Ella dice que si hay una canción que le inspiró a la hora de bautizarme ese tema fue Penélope. Que a punto estuvo. A puntito. Pero le faltó valor. Mi tía le decía que los niños en el colegio iban a llamarme "Pene" y mi madre, que es muy mirada, se echó atrás y cambió de idea –luego me llamaron "bola de sebo" y "repollo con lazo", así que no sé muy bien con cuál de los tres escarnios quedarme; el primero, al menos, da placer si se sabe usar en condiciones–.
Odié Noelia durante años. Cada vez que alguien me preguntaba mi nombre terminaba tarareando la cancioncita y huelga decir que ninguno de los intérpretes improvisados le llegaba a Nino Bravo ni al bajo de los pantalones de campana. Penélope no lo descubrí en la voz de Serrat, sino en la versión que grabó Miguel Ríos en El gusto es nuestro, pero me conquistó, y me rebelé contra mis progenitores por no haberme puesto tan mitológico nombre –sí, sí, a Penélope no la inventó Bardem, sino nuestros tatatatatatatarabuelos griegos–.

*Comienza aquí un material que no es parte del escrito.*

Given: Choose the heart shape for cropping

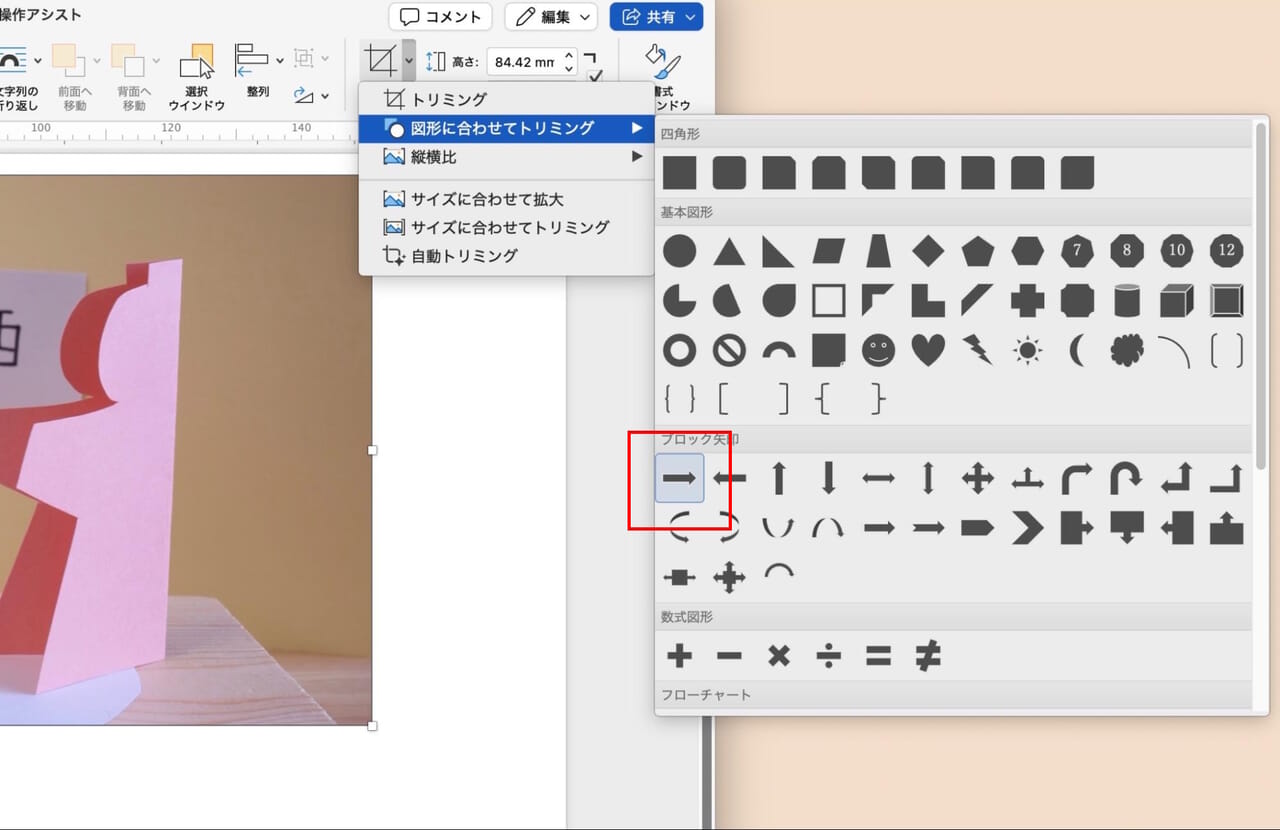Looking at the screenshot, I should click(x=928, y=351).
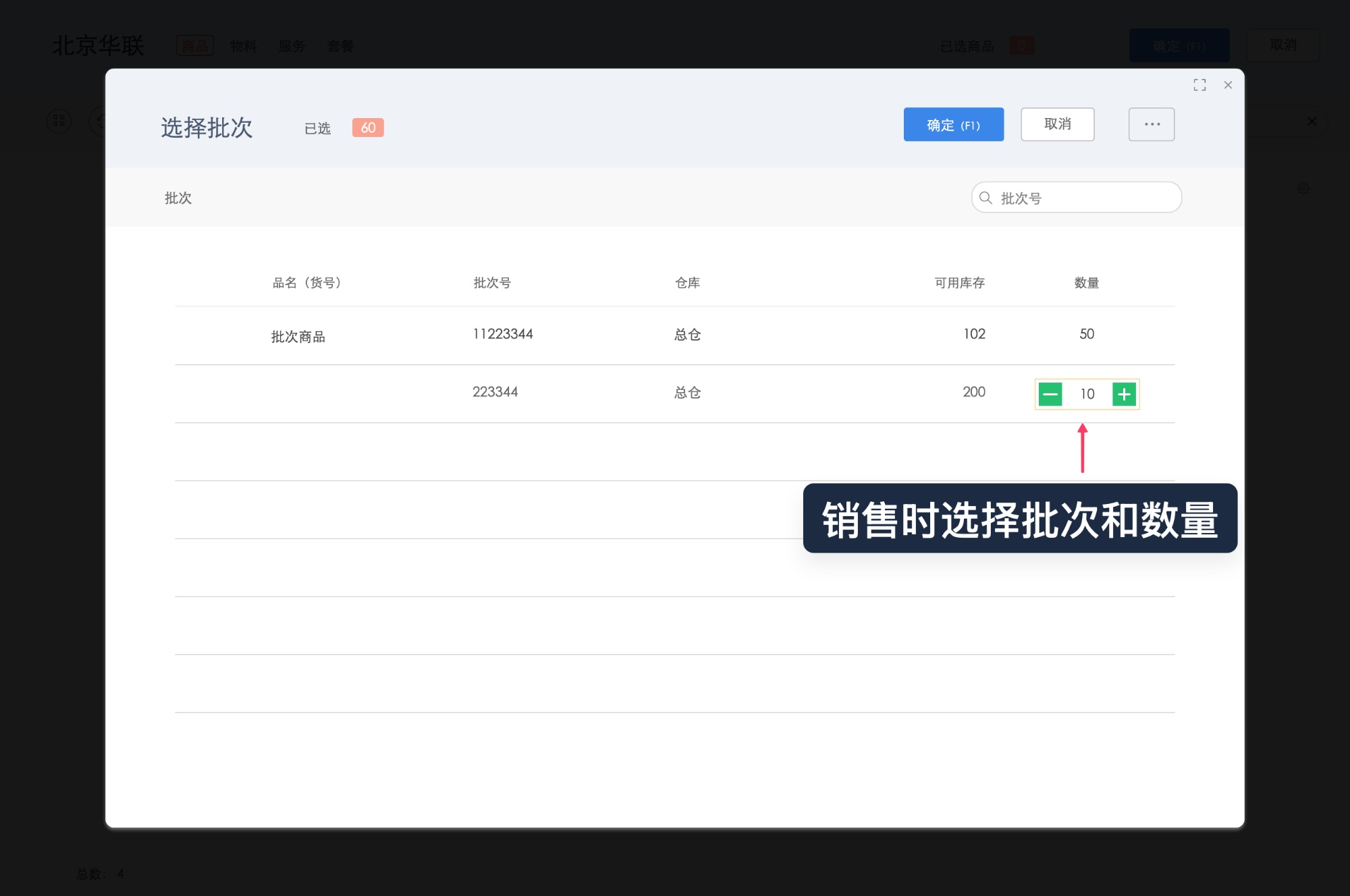This screenshot has height=896, width=1350.
Task: Click the grid menu icon at bottom left
Action: coord(59,121)
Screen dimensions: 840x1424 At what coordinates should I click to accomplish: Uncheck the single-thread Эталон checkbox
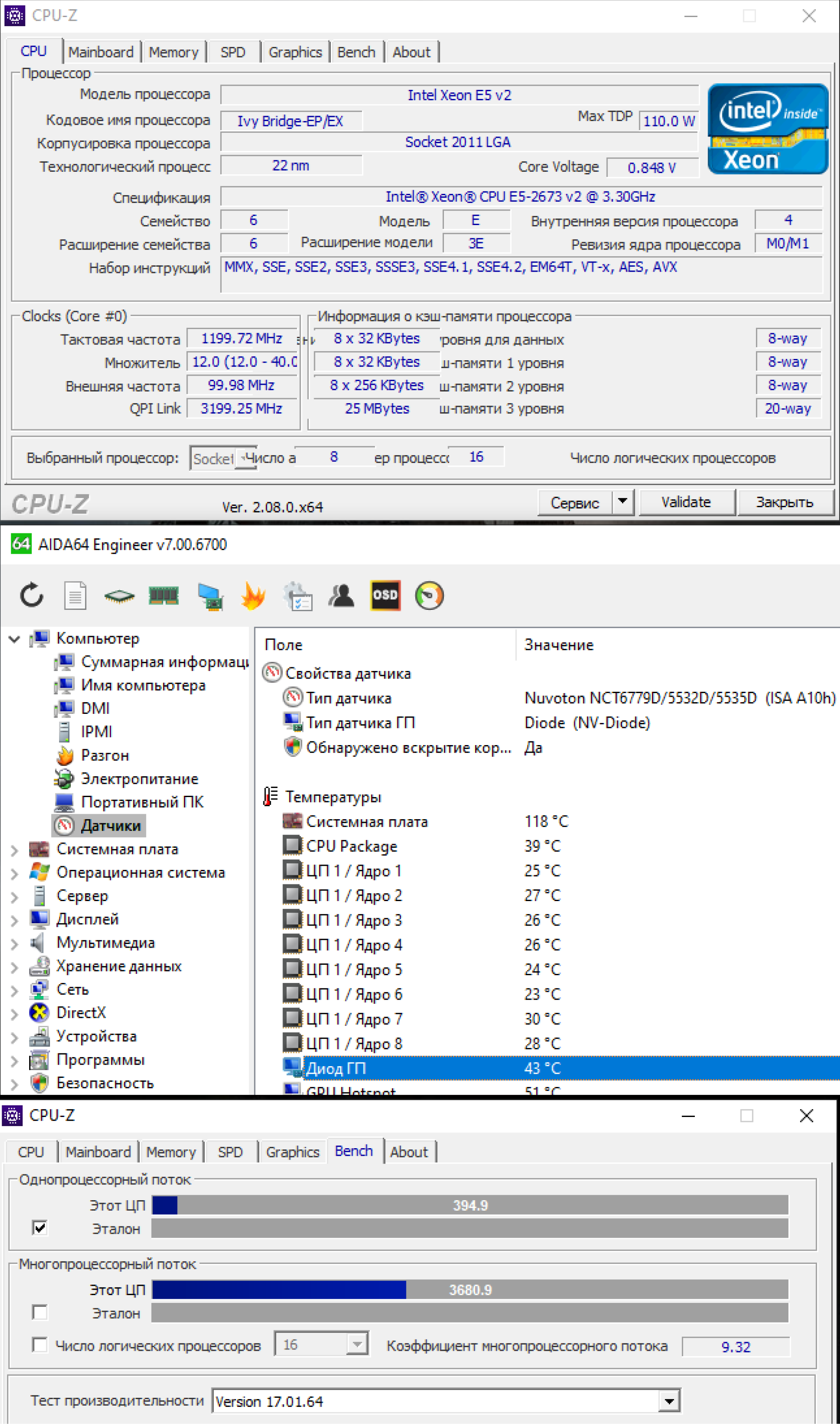[x=40, y=1228]
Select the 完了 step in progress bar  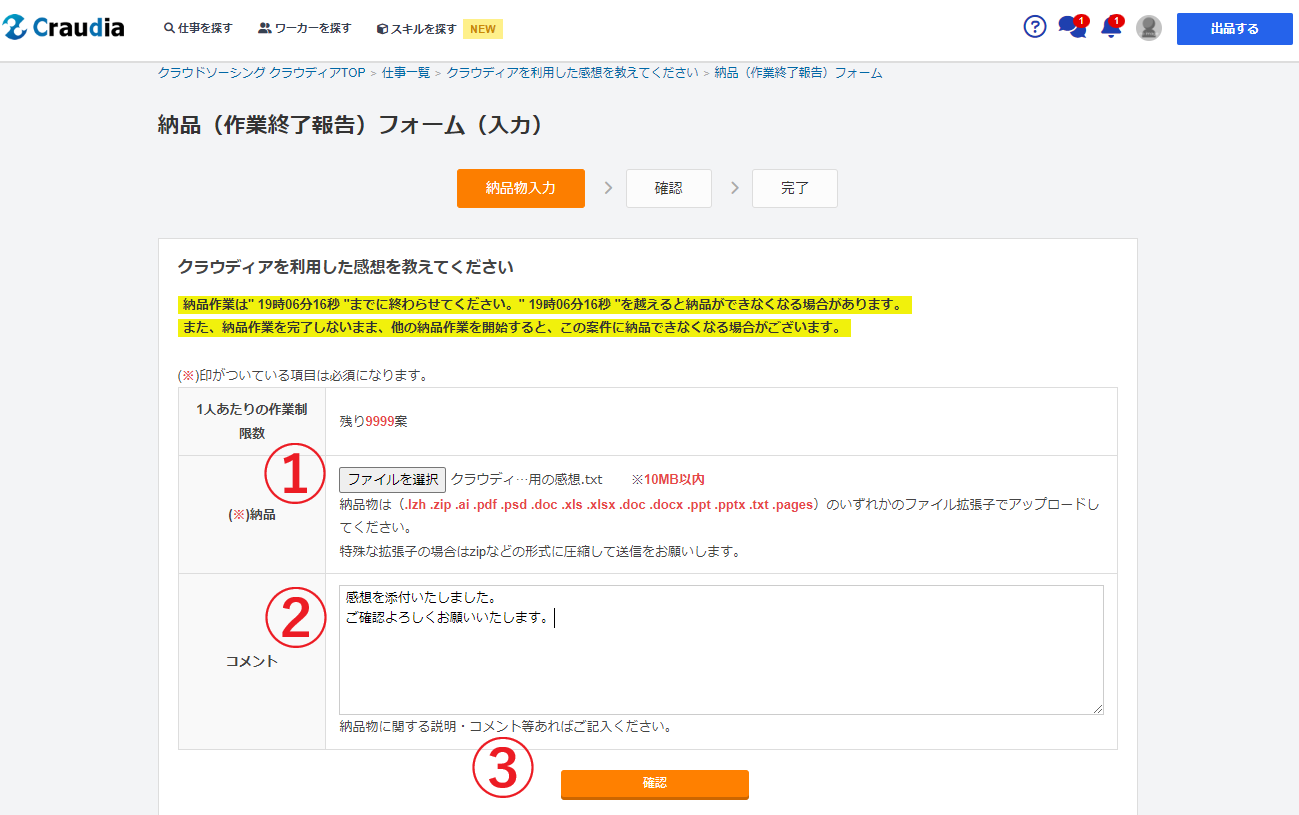click(x=794, y=188)
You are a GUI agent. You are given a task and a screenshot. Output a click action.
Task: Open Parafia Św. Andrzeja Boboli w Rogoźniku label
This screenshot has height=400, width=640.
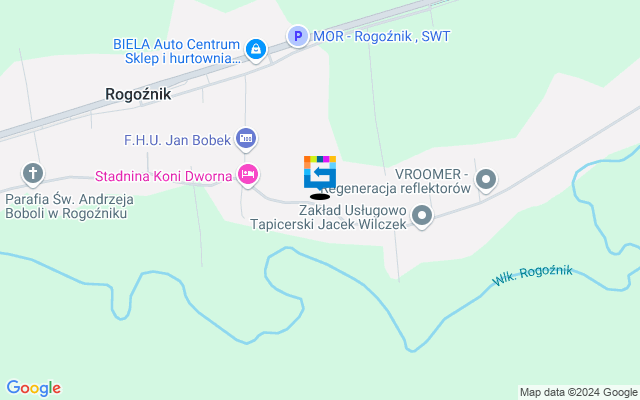click(69, 207)
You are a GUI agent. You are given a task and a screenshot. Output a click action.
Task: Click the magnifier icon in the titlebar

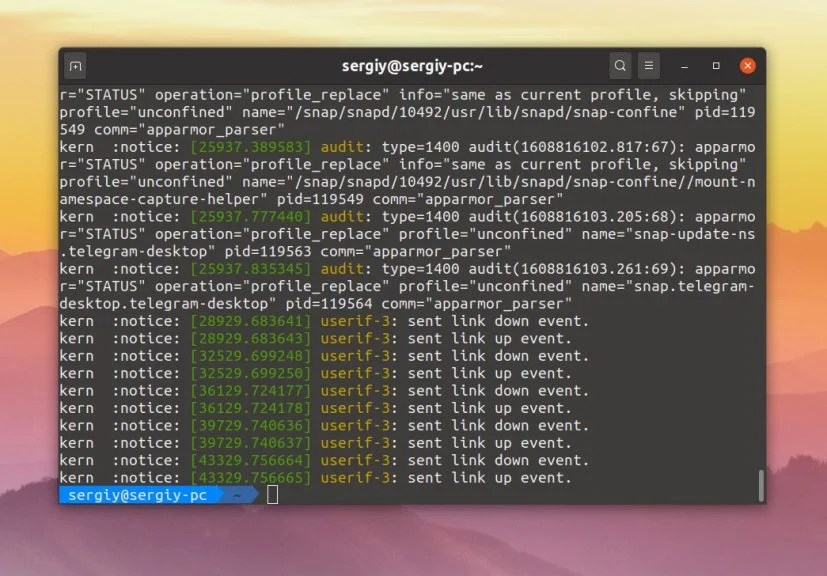point(620,65)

Durante mucho tiempo creí que esa canción la había compuesto el gran Joan Manuel, igual que Lucía, uno de mis temas favoritos, por el que no dudaría en llamar así a una futura e improbable hija, pero el domingo descubrí que el padre de Penélope, igual que el de Noelia, era Augusto Algueró, que subió a la España sesentera en una Tómbola, la llenó de chicas ye-ye y la puso a confesar Te quiero, te quiero, porque desde que estoy Contigo, contigo la vida es de otro color.
Algueró ya no está, pero las teclas de su piano dejan nuestra memoria musical llena de historias inolvidables, de melodías dulces, alegres. De notas con sabor a nostalgia. Porque cualquier tiempo pasado fue mejor si suena a ternura.